* _抜粋_
....
試合終了。小幡審判様の素晴らしいジャッジのおかげで2-3という素晴らしいスコアに。

鹿島今季初敗戦。去年と同じような逆転負け。最近は逆転負けの匂いまでわかるように
なってきた。レッズサポはこの匂いを何度も嗅いできたのだろう。

しかし、それほど落ち込まずに国立を後に出来たのは、去年とは違う今年の希望、柳沢
の復活であり、小笠原がしばしば見せた素晴らしいパフォーマンス、そして秋田欠場と
いう事実のおかげであろう。鹿島の敗戦は去年のような暗闇や空虚を感じさせない。

あとはトニーニョセレーゾが増田と熊谷というタレントを理解できれば・・・。
....
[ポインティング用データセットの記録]
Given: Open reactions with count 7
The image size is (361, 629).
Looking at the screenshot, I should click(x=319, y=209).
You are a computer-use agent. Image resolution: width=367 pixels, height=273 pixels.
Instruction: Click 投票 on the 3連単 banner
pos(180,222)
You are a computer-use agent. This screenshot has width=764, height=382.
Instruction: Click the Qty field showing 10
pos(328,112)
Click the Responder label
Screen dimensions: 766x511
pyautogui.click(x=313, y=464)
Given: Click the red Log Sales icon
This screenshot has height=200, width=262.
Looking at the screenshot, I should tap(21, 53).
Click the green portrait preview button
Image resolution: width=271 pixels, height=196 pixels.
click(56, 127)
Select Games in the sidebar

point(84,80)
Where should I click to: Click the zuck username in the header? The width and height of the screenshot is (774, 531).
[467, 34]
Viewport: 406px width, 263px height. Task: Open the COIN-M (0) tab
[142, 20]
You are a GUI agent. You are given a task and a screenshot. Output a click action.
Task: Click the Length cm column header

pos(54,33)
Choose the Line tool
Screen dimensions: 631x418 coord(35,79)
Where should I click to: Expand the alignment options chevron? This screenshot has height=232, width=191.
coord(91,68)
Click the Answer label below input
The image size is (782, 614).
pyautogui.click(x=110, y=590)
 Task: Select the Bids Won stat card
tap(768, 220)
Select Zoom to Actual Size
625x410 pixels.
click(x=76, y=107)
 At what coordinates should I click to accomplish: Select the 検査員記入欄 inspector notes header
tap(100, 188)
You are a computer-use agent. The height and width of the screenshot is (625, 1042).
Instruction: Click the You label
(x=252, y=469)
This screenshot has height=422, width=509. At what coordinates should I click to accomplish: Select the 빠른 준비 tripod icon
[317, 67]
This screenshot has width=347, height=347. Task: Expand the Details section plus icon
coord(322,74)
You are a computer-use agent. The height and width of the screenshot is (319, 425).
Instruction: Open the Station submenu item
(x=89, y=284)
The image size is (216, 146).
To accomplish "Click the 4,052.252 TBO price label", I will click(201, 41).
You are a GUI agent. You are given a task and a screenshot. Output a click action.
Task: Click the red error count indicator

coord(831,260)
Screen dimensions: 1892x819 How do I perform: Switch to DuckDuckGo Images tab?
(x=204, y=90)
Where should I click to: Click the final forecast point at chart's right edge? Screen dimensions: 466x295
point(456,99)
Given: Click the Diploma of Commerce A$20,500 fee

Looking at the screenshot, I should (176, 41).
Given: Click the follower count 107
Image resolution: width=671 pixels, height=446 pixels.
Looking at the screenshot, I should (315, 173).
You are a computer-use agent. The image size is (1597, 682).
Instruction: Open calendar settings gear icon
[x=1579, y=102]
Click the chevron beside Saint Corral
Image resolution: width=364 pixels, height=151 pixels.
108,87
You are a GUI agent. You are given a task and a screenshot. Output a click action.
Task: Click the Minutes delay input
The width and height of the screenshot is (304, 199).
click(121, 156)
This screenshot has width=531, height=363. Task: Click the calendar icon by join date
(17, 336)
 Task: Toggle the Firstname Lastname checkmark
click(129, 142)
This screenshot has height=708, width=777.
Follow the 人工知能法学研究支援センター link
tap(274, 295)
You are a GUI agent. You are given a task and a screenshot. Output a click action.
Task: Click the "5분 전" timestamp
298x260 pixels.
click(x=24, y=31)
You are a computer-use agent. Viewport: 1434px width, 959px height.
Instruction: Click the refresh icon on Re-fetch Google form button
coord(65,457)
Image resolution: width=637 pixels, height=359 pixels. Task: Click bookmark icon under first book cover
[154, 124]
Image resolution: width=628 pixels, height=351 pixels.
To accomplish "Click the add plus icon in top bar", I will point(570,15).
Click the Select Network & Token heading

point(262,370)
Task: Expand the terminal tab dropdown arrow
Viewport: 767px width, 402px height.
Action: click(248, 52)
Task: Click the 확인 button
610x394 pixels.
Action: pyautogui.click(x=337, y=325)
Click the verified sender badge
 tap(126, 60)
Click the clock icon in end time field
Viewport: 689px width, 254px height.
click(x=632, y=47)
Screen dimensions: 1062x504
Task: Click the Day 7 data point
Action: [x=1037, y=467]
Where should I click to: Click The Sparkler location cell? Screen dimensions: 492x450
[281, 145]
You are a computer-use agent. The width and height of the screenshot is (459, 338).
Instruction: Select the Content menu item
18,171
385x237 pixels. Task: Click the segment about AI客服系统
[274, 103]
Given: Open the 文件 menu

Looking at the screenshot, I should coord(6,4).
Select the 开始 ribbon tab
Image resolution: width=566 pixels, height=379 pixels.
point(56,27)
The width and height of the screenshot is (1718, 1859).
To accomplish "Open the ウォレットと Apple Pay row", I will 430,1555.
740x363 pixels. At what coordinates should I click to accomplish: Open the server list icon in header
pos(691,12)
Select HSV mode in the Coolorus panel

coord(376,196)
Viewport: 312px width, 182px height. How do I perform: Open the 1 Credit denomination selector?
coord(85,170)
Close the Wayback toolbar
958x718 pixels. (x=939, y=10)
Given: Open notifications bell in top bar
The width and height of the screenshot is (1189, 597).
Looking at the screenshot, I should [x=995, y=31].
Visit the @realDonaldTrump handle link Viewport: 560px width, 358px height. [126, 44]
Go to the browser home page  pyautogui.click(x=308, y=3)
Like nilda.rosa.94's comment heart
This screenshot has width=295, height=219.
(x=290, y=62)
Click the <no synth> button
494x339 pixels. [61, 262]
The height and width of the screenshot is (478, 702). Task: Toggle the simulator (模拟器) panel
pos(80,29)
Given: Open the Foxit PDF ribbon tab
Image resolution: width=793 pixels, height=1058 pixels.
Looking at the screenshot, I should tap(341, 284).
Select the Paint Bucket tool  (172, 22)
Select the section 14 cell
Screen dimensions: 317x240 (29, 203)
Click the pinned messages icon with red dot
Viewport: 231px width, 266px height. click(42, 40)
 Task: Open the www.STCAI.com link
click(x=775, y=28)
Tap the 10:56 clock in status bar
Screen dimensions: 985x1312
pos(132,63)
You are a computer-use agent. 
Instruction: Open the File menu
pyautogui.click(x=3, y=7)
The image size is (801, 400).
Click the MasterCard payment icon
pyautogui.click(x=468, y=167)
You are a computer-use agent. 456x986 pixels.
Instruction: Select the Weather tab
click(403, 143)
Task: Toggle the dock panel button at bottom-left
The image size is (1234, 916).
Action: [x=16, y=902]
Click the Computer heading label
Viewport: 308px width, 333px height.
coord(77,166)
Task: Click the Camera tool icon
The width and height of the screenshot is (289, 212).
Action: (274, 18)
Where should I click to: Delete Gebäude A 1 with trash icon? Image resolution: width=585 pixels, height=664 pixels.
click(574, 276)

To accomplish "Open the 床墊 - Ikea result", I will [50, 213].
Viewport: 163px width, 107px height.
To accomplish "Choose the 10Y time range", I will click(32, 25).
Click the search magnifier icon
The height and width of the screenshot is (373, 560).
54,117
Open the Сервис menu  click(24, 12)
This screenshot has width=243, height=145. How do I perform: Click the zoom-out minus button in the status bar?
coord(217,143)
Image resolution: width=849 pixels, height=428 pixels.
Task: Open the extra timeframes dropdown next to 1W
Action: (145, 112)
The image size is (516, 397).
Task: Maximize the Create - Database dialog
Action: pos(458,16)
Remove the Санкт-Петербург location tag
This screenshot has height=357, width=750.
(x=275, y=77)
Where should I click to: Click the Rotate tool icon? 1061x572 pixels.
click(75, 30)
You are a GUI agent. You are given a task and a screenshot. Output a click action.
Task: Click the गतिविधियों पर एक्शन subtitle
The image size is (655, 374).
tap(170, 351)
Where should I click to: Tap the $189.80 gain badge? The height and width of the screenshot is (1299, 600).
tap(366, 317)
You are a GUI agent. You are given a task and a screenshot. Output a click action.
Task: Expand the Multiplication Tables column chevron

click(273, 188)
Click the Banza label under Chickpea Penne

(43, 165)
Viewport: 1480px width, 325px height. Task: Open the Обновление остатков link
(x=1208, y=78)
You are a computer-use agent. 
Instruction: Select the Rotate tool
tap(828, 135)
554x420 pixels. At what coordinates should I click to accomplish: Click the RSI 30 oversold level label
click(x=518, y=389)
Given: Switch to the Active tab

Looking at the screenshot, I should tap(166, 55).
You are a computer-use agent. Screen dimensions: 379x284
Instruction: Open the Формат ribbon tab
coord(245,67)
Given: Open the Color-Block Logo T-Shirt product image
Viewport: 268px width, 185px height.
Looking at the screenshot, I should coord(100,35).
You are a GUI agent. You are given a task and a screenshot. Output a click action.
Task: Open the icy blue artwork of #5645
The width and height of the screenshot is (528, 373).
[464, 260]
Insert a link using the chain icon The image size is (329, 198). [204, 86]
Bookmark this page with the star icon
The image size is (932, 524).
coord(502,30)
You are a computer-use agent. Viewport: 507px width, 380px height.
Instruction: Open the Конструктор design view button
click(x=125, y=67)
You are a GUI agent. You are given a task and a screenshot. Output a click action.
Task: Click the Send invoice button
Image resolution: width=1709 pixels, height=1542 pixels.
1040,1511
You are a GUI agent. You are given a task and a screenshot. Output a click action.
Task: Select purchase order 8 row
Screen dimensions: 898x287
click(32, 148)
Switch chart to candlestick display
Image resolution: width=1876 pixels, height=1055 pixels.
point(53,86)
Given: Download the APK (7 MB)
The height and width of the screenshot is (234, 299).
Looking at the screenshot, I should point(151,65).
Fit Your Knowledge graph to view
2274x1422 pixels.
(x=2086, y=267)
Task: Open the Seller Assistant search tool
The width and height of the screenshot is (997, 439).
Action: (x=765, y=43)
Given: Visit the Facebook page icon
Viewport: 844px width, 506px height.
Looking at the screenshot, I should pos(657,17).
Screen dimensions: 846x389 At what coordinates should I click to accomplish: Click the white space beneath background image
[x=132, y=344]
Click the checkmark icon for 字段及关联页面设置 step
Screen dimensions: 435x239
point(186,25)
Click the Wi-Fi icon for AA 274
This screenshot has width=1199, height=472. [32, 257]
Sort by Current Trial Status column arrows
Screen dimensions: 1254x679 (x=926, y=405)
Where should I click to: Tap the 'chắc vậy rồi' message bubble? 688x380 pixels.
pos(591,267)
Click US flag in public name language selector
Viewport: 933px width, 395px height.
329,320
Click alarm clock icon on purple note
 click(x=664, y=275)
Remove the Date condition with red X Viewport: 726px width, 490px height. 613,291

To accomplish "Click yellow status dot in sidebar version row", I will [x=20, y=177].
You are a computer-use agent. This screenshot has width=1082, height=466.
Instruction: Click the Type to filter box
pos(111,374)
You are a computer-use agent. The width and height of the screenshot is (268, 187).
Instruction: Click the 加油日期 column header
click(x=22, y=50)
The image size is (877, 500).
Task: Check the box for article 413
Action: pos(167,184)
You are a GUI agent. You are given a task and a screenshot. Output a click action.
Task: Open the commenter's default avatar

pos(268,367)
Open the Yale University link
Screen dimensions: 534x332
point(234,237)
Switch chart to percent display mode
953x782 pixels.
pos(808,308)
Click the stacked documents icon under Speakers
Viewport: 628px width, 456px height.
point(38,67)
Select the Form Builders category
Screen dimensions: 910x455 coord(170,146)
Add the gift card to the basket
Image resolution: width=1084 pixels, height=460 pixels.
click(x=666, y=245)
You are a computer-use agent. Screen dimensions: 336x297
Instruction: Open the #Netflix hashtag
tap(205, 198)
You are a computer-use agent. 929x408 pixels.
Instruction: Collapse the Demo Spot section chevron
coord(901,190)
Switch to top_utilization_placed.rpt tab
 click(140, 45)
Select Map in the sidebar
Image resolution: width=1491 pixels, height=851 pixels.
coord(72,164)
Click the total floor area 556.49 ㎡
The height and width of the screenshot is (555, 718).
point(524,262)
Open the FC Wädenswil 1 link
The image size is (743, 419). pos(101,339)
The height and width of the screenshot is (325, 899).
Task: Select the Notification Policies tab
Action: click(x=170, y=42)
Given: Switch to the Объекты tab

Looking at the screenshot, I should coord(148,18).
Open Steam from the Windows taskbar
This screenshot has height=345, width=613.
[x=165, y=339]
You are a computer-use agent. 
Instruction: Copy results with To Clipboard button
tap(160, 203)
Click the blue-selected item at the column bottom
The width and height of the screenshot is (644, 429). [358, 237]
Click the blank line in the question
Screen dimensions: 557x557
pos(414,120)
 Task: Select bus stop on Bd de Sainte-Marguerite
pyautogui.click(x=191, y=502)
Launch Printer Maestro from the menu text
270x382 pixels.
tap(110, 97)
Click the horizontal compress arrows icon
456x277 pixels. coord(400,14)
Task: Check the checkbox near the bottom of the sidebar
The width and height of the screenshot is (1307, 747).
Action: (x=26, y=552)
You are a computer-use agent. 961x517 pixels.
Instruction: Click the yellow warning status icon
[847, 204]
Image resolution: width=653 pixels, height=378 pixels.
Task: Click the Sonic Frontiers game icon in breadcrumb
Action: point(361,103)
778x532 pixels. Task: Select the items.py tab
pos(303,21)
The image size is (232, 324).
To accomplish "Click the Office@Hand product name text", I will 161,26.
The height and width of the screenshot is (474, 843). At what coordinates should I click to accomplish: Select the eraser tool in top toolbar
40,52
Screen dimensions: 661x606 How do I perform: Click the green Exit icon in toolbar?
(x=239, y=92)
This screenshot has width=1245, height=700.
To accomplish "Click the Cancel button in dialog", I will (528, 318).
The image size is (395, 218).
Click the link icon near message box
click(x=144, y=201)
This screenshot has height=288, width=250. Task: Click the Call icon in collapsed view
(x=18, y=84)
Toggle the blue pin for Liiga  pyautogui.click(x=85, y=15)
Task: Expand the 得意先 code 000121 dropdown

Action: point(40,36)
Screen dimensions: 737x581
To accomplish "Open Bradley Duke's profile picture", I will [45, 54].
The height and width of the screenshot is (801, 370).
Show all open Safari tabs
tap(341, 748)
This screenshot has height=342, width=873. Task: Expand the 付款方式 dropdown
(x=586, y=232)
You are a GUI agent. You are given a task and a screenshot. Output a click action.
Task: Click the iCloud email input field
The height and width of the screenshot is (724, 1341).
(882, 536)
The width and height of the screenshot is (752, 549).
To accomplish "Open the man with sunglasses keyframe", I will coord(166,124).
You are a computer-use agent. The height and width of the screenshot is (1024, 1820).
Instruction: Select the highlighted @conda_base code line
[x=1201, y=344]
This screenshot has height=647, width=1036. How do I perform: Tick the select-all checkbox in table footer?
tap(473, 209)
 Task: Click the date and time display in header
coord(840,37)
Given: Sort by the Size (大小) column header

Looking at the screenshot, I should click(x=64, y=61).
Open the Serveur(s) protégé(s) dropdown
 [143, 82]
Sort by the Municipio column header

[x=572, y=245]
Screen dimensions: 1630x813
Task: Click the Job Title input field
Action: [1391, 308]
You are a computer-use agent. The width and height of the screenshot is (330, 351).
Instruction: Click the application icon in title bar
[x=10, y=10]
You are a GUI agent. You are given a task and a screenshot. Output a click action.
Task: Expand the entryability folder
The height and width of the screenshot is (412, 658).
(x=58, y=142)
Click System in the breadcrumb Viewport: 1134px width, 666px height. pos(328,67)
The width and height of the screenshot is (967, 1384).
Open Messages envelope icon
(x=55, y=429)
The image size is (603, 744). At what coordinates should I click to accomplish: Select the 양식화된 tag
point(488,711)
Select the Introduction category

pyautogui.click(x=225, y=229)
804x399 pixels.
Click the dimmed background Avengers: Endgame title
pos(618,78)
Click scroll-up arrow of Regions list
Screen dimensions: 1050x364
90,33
....
* _依頼文 1_
鹿島の敗戦を記した文章のうち、「鹿島今季初敗戦。去年と同じような逆転負け。最近は逆転負けの匂いまでわかるように」から始まって「いう事実のおかげであろう。鹿島の敗戦は去年のような暗闇や空虚を感じさせない。」で終わる部分を、一字も変えずに書き写してください。
* _依頼文 2_
鹿島の敗戦を記した文章の最後の一文に続けて、その先を書いてください。

* _解答 1_
鹿島今季初敗戦。去年と同じような逆転負け。最近は逆転負けの匂いまでわかるように
なってきた。レッズサポはこの匂いを何度も嗅いできたのだろう。

しかし、それほど落ち込まずに国立を後に出来たのは、去年とは違う今年の希望、柳沢
の復活であり、小笠原がしばしば見せた素晴らしいパフォーマンス、そして秋田欠場と
いう事実のおかげであろう。鹿島の敗戦は去年のような暗闇や空虚を感じさせない。

* _解答 2_
次節は去年のリーグ優勝の清水エスパルス。沢登が欠場という話もあるが、こちらも代
役がルーキーか初出場という名良橋の欠場がある。(中村が右になるのだろうか?)
このピンチを鹿島のエース、そしてブラジルのエースが救ってくれるといいのだが。

はやくゴール裏の響く柳沢ゴールが見たい。何よりも富山にいけばほっておいても始ま
ってしまうのだから、インファイトとしても清水でやらなくては今までの意地が意味無
しとなってしまうので、全力で柳沢を応援したいところだろう。(心の中でだけど)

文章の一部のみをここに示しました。